**Work to be completed:**
Reproduce the material word for word, starting at the line that contains "The height and width of the screenshot is (496, 669)." and ending at the end of the material, and leave out the pictures.

**Material for this task:**

— START —

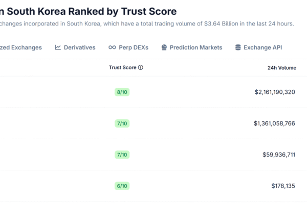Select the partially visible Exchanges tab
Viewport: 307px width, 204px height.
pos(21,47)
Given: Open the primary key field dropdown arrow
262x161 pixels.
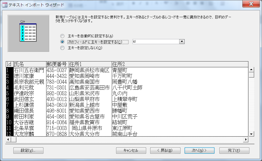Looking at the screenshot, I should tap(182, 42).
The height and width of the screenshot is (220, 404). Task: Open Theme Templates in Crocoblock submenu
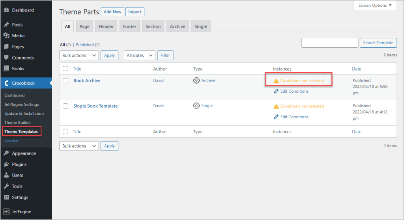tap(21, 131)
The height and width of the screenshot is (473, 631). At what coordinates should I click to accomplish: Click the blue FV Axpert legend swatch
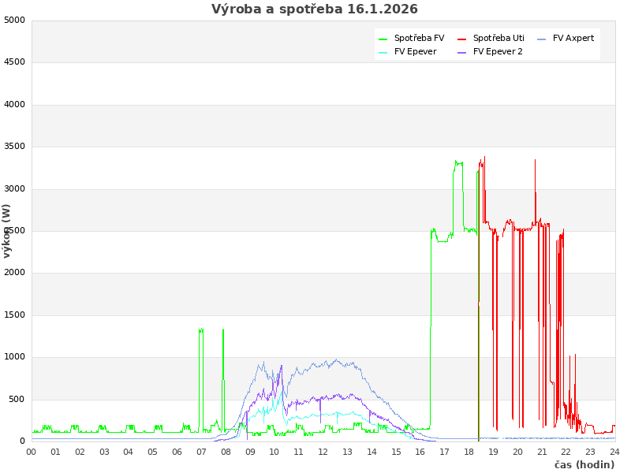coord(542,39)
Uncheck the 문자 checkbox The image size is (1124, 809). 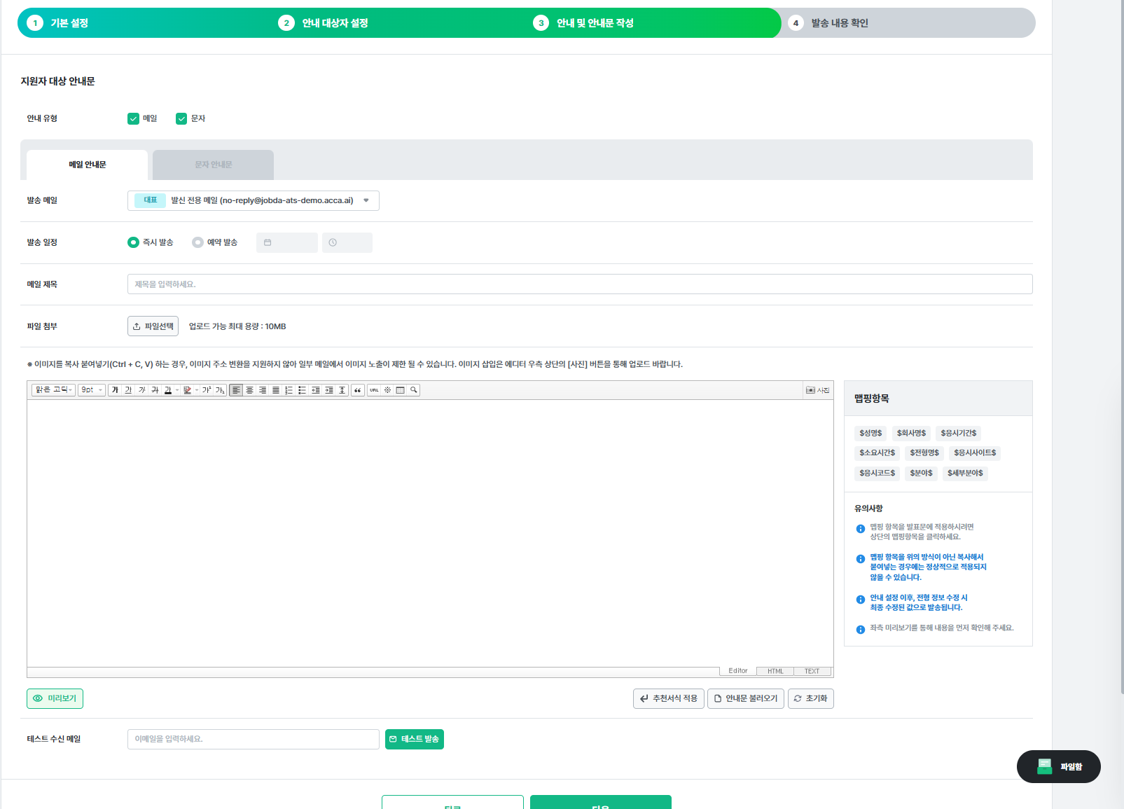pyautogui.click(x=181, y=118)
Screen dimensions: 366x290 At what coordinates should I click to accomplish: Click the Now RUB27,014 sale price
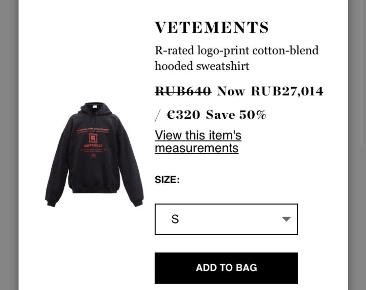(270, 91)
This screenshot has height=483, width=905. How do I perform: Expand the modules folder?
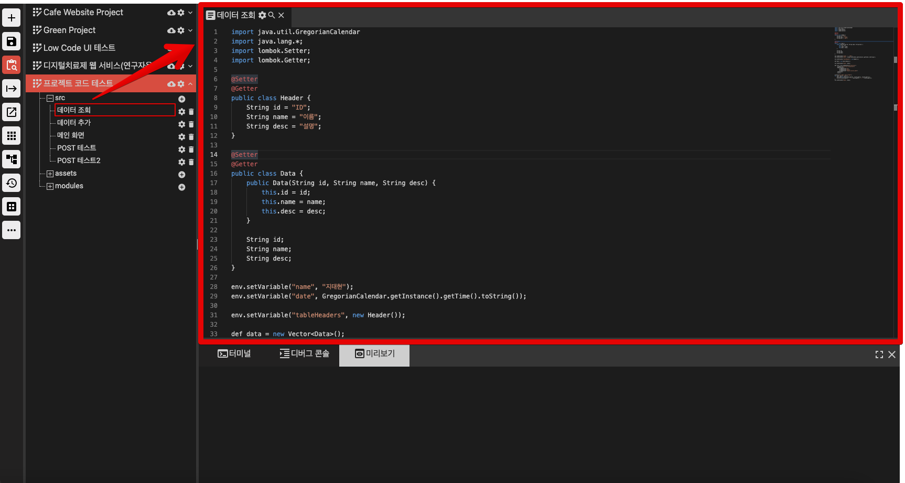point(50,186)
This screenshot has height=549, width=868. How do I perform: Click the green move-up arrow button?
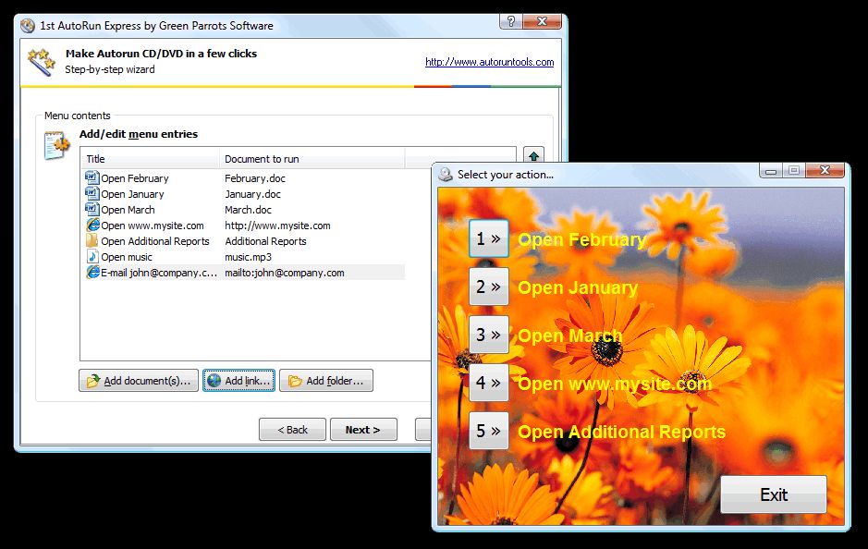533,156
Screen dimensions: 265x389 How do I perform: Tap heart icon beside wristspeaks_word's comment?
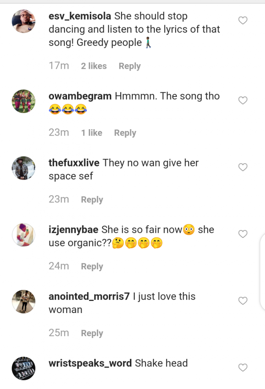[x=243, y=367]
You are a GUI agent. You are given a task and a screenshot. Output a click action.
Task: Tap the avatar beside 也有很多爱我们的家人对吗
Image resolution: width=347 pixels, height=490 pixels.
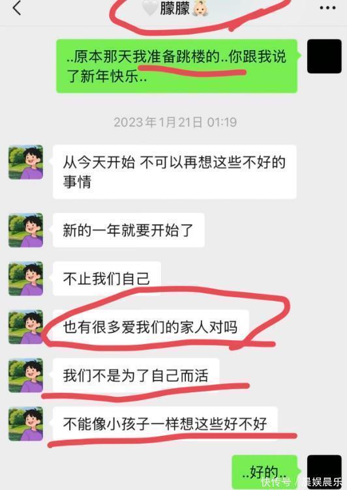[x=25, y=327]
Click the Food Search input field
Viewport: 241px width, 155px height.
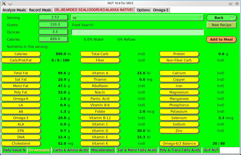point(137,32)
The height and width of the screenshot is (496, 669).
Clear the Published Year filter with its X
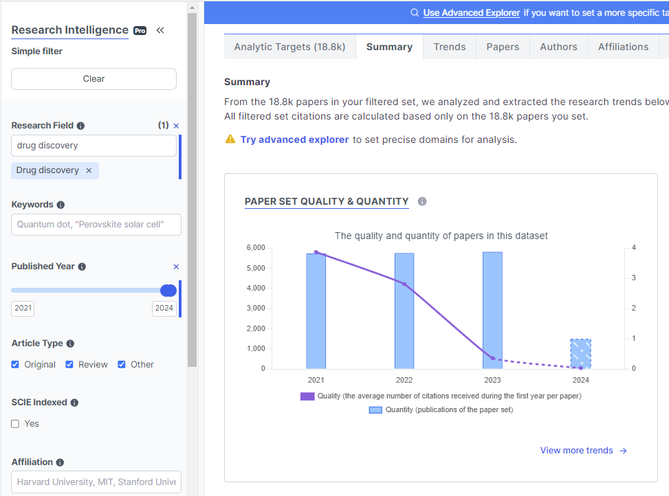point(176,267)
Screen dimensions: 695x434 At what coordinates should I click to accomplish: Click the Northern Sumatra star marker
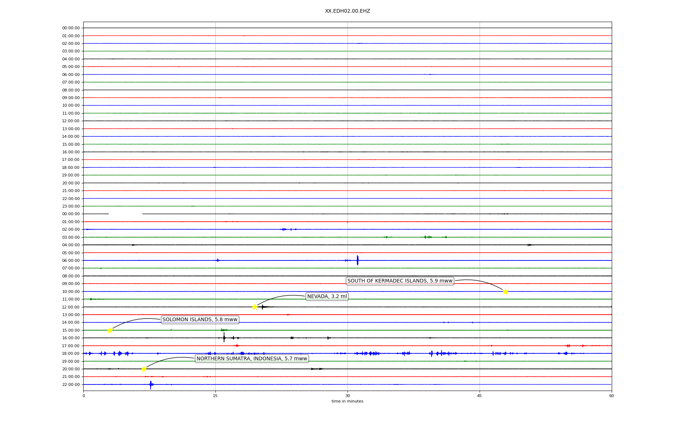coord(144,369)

— END —

**The response:**
The height and width of the screenshot is (496, 669).
Clear the Published Year filter with its X
point(176,267)
Screen dimensions: 695x434 At what coordinates should I click to accomplish: Click the Northern Sumatra star marker
coord(144,369)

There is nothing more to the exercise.